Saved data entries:
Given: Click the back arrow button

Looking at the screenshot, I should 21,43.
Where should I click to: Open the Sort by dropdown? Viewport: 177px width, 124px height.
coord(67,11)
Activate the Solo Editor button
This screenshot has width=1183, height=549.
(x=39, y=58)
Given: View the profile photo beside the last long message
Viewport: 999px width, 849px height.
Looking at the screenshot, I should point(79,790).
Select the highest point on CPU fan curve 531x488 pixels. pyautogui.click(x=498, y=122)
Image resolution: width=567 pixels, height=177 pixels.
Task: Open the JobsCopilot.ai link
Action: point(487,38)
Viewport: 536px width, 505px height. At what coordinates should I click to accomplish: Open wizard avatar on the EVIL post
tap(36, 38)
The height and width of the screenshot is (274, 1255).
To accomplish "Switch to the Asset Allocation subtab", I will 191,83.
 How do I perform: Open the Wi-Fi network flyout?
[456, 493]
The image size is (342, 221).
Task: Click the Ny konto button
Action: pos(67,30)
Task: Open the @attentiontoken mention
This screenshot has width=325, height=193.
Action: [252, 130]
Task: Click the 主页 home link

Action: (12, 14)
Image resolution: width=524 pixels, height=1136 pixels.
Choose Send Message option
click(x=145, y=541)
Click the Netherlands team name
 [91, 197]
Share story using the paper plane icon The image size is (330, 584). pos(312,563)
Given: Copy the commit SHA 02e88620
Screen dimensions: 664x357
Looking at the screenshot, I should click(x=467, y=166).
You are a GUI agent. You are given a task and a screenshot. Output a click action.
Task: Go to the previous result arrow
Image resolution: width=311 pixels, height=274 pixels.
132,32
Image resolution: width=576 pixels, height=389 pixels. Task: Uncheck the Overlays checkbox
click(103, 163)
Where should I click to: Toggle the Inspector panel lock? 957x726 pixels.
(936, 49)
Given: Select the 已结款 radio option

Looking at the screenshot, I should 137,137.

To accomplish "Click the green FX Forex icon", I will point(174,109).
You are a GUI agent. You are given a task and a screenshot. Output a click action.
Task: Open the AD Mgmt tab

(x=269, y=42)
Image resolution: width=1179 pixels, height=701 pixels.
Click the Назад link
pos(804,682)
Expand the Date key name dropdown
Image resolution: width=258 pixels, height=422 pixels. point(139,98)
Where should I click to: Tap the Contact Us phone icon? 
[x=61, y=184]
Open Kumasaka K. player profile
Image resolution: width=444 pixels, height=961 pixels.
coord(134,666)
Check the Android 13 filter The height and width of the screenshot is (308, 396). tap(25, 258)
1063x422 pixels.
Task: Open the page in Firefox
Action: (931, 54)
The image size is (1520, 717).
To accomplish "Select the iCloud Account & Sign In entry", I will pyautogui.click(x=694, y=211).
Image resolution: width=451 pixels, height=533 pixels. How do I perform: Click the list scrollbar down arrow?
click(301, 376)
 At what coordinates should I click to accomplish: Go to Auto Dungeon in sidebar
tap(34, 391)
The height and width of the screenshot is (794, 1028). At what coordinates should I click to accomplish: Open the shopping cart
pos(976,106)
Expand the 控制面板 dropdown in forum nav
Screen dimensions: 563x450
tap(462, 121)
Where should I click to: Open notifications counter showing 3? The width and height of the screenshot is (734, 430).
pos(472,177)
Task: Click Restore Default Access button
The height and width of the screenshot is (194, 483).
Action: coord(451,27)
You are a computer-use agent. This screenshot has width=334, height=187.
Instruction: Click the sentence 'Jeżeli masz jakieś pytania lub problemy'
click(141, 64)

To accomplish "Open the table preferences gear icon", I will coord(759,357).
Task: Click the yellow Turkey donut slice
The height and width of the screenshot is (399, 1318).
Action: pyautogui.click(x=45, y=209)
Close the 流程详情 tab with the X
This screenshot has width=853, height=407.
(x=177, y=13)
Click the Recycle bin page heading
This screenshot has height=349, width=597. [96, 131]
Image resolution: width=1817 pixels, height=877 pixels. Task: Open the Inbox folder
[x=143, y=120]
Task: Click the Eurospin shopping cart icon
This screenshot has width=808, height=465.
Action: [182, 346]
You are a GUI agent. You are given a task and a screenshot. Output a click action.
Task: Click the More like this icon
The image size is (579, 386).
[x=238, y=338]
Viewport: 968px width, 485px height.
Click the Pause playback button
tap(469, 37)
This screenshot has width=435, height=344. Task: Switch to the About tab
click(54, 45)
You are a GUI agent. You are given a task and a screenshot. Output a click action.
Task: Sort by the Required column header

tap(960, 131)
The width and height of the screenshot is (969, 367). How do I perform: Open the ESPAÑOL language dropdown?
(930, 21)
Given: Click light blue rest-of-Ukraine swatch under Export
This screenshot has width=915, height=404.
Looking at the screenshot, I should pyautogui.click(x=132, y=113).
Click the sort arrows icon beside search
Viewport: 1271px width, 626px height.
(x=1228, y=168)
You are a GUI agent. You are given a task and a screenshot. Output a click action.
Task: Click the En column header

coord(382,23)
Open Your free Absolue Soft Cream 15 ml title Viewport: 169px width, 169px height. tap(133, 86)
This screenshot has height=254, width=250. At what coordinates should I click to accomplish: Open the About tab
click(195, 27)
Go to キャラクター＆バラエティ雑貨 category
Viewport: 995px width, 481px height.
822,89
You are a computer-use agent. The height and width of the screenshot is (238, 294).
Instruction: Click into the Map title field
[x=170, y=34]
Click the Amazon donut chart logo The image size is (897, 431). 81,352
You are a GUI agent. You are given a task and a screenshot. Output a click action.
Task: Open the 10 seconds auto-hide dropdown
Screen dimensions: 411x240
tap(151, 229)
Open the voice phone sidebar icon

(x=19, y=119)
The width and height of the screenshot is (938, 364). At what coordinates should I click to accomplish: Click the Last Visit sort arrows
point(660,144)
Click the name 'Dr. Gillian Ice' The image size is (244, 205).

Your assignment
Only the lines from the one that contains "Open the voice phone sidebar icon" to the end of the entries above should be given again, exactly and in full.

Exercise output
Open the voice phone sidebar icon

(x=19, y=119)
The width and height of the screenshot is (938, 364). At what coordinates should I click to accomplish: Click the Last Visit sort arrows
point(660,144)
Click the name 'Dr. Gillian Ice' The image size is (244, 205).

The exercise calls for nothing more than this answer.